La question d’un contrôle démocratique du budget européen mérite d’être posée. Aujourd’hui le Parlement européen n’est compétent que sur les dépenses de l’Union. Pas sur ses recettes. Mais l’influence du Parlement est encore plus limitée car les budgets de l’Union s’inscrivent sur une période de 7 ans, le « Cadre financier pluriannuel », qui n’est pas en phase avec la durée des mandats des députés au Parlement européen -5 ans-. Ainsi l’élection du Parlement européen ne constitue pas un moment privilégié pour le choix des orientations politiques de ce budget, qui reste une prérogative des états membres et du Conseil européen.

Lors de son audition, le Commissaire Oettinger a indiqué qu’il travaillait sur l’idée d’un cadre pluriannuel de 5 ans, en phase avec les élections au Parlement européen. Mais en donnant pour les fonds de cohésion, qui imposent souvent une vision à long terme, une visibilité à 10 ans.

S’impliquer sur de nouvelles politiques, pour plus d’efficacité globale, et moins de dépenses pour les états membres

Enfin, les dernières années ont mis en évidence, par exemple sur la politique d’asile, un besoin pressant d’harmonisation. Celle-ci ne peut pas se faire que par directives et règlements, s’il n’y a pas un financement commun. Ne faudrait-il pas, pour faciliter la convergence de ces politiques, qu’elles puissent être financées par le budget de l’Union en substitution aux budgets nationaux ? Si nous avançons sur la surveillance commune de nos frontières, il est indispensable d’avancer aussi ensemble sur la politique d’asile : le pouvons-nous durablement sans parler budget ?

Quel rôle pour la zone Euro ? Peut-elle avoir un budget spécifique ? Quelles ressources propres ?

La question d’un budget spécifique de la zone Euro a été rapidement évoquée. Mais comment celui-ci s’intégrerait-il avec le budget de l’Union ? Par substitution ? Par financement de projets d’investissements complémentaires ? Avec quelles recettes ? Des contributions complémentaires des états membres qui s’ajouteraient à celles dues à l’Union européenne ?

Ne faudrait-il pas qu’au minimum les états de la zone Euro parviennent à mettre en place à leur niveau un système de ressources propres pour un budget commun, permettant à celui-ci de se substituer aux contributions nationales au budget européen des pays membres de la zone Euro ? Dans cet espace, la cohérence budgétaire entre les états est essentielle. La cohérence fiscale devrait donc s’imposer. Elle permettrait le développement de ressources propres, à l’image de ce qui se passe au niveau européen pour la TVA. C’est une idée que j’ai développée dans mon intervention.

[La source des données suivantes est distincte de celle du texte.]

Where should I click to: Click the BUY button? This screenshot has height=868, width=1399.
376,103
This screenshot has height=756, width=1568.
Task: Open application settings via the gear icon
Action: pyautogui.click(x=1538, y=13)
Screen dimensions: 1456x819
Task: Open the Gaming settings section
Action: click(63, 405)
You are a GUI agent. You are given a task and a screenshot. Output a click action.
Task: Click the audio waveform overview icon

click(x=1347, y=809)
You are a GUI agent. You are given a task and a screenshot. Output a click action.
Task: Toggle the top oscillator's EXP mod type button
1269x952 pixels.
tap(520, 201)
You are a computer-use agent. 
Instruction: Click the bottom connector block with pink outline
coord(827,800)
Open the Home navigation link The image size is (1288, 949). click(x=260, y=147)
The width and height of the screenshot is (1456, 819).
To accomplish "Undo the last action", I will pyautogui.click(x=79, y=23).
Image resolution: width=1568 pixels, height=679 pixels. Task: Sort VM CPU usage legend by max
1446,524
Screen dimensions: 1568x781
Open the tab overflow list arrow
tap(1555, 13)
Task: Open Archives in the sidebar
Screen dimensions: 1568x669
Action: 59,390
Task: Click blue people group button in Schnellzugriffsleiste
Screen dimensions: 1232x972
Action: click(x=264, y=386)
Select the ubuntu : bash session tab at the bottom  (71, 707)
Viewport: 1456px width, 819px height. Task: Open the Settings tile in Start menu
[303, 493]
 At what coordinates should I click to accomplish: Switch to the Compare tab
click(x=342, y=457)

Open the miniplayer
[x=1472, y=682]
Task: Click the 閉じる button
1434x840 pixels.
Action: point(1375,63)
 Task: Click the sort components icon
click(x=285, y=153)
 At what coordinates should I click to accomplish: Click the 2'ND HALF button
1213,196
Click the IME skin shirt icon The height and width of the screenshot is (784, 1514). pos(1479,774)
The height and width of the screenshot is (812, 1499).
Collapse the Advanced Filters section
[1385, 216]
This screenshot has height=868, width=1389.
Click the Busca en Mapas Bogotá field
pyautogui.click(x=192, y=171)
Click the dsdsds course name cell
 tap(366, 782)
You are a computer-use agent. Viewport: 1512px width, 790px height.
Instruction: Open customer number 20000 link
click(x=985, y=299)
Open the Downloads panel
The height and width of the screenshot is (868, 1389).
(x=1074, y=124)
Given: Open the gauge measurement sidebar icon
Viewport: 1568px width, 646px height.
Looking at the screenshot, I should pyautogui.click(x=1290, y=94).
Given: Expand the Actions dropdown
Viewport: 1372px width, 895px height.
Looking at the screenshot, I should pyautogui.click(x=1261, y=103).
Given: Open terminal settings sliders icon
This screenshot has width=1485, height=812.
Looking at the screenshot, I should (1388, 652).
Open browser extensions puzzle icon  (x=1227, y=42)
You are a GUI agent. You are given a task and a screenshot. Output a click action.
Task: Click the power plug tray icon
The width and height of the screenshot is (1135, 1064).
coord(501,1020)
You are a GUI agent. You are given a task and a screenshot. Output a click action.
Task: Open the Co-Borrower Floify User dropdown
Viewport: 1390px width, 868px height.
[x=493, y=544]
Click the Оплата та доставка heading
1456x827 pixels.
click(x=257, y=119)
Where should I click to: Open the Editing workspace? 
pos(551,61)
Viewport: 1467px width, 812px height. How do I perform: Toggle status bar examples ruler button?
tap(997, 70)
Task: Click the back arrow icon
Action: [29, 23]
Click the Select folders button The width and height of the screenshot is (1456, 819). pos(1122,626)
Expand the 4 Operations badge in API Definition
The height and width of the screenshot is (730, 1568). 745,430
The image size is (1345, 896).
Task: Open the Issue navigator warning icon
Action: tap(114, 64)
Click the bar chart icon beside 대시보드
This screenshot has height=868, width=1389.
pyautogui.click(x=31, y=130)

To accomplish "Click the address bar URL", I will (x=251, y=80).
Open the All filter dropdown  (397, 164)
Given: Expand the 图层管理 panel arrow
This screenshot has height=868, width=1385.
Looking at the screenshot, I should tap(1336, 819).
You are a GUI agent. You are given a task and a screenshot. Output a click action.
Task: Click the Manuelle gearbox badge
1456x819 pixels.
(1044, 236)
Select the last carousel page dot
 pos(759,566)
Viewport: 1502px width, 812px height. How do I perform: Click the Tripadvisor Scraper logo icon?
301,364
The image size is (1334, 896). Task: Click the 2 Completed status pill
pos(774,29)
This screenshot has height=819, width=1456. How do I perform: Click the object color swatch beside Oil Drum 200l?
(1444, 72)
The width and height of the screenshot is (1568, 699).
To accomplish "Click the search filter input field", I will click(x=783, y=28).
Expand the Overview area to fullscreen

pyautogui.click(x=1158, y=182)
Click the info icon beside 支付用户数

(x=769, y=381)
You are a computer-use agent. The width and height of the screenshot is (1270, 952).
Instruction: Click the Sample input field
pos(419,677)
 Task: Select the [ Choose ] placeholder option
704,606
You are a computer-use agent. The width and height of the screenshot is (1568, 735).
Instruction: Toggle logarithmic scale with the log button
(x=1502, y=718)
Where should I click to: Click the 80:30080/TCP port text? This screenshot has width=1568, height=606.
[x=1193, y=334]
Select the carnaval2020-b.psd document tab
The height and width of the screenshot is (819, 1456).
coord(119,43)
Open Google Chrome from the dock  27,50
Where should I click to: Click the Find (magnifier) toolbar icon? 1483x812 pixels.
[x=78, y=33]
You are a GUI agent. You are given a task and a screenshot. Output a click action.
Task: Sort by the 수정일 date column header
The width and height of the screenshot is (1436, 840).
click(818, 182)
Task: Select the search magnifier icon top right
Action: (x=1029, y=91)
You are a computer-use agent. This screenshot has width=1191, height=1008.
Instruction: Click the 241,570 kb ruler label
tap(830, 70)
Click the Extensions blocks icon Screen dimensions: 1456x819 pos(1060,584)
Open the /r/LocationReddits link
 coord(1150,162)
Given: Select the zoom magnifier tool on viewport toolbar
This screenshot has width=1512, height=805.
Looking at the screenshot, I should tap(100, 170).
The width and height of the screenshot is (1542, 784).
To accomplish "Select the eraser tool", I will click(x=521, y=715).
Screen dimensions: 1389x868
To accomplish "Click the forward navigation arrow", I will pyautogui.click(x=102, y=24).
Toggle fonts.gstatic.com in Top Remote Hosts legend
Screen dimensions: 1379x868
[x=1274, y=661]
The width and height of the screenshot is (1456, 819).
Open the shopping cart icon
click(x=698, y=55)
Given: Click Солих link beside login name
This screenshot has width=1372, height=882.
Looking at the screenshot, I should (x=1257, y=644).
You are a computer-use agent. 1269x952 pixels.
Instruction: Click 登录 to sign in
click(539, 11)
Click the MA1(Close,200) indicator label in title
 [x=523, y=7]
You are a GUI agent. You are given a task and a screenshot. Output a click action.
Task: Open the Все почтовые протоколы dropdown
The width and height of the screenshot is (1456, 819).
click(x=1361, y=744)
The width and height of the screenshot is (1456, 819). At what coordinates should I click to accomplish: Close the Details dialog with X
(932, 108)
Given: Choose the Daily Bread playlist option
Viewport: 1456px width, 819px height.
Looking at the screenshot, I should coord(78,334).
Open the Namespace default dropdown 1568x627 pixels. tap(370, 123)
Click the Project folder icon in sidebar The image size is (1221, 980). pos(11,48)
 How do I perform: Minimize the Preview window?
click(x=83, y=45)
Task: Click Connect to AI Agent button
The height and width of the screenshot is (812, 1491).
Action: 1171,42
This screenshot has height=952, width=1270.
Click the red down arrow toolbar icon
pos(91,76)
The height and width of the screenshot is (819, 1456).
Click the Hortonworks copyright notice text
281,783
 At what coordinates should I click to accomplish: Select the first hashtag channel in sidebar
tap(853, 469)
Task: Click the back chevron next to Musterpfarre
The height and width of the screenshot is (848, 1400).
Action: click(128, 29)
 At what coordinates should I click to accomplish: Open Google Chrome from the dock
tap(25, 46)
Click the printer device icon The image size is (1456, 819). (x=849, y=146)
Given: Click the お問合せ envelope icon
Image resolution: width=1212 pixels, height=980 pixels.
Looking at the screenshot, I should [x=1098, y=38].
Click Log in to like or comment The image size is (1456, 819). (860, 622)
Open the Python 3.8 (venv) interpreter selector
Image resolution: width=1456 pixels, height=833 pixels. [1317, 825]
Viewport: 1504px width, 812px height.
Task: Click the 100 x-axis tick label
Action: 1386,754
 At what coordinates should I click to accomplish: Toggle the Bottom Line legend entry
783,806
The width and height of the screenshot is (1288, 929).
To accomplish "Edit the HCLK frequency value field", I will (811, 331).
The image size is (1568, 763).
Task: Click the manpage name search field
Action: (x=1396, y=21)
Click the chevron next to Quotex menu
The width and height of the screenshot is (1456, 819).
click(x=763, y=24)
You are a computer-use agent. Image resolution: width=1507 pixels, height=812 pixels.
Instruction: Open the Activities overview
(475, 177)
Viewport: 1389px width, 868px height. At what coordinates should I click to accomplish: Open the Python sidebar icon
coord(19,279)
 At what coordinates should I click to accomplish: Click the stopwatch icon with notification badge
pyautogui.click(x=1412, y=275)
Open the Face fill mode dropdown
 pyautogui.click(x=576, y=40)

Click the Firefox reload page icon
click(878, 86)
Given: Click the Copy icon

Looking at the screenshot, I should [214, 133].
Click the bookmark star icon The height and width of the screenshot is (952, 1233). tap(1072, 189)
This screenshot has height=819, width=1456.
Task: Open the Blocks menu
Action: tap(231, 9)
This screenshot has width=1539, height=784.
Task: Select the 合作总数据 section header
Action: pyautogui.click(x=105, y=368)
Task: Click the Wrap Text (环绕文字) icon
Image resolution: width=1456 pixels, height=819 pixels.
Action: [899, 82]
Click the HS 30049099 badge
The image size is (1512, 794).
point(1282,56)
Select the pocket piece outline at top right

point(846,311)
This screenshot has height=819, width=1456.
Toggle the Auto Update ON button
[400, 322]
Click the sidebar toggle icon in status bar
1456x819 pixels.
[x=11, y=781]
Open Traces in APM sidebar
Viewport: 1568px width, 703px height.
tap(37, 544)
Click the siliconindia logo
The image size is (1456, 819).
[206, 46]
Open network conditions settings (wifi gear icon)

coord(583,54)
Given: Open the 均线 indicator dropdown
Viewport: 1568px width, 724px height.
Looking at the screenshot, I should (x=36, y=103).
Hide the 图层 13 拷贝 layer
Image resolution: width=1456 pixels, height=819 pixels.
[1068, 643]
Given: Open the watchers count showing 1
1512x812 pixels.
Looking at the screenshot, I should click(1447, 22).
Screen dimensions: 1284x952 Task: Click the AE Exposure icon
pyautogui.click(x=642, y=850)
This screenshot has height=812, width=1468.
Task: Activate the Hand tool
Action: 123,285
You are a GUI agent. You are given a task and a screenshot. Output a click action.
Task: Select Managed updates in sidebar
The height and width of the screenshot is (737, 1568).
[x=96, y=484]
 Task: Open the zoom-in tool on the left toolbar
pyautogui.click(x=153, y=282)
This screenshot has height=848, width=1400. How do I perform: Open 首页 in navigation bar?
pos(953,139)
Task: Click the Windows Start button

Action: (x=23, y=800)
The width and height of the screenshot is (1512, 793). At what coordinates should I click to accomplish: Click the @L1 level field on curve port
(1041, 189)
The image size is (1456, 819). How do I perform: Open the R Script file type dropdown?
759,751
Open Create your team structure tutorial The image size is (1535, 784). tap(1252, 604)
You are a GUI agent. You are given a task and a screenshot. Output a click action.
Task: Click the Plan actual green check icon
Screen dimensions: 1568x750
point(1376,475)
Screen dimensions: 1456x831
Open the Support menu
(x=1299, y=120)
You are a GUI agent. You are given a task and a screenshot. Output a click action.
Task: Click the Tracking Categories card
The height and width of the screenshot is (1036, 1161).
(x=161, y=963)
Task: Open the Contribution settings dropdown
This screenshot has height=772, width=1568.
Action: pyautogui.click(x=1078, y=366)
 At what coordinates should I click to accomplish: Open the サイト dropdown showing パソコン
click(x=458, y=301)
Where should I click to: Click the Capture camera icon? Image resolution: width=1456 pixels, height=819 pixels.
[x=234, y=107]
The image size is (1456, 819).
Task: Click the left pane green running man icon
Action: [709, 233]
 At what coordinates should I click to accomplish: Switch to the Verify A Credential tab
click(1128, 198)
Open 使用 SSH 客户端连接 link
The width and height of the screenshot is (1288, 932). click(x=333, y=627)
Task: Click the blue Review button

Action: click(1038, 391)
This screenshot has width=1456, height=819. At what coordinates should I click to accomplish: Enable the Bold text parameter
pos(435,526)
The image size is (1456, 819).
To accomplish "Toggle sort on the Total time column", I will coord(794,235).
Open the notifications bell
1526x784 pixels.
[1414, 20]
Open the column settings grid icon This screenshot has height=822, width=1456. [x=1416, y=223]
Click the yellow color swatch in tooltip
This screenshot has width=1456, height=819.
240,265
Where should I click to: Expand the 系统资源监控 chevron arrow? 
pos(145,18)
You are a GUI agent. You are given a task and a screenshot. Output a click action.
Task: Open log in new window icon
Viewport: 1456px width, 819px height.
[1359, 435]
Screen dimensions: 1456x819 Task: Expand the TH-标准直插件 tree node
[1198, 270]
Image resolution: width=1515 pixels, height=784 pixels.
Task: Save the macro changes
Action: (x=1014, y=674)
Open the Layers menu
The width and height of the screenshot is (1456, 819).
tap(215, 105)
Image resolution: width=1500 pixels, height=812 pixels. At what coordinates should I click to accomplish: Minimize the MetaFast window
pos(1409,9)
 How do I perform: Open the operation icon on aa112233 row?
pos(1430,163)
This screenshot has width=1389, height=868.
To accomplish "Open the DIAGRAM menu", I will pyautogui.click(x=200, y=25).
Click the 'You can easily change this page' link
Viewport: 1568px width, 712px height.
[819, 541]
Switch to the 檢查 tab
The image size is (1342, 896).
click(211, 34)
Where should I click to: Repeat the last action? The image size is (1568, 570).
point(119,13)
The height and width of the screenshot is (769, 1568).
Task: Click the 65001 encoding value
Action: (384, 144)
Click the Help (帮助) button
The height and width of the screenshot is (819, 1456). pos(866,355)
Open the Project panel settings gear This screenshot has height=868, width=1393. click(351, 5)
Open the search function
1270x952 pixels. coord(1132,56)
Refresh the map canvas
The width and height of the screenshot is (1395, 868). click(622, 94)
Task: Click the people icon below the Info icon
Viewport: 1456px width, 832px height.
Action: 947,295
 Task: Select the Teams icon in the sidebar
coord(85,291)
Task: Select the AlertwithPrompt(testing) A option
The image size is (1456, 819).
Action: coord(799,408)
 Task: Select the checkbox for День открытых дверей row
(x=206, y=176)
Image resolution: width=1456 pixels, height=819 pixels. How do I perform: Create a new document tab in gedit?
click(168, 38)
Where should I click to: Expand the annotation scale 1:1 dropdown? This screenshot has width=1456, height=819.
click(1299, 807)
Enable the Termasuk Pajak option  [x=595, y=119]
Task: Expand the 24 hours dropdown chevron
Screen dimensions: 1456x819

Certaines idées, comme l’assiette fiscale commune, l’impôt sur les sociétés européennes dès lors qu’elles dépassent un certain chiffre d’affaires, une taxe sur les transactions financières, sur les empreintes écologiques circulent. Peuvent-elles compléter le budget européen ? Se substituer à des contributions nationales ? Sans réponse durable à ces questions, c’est l’avenir de l’Europe qui sera compromis, faute d’une volonté politique d’assurer son financement à long terme.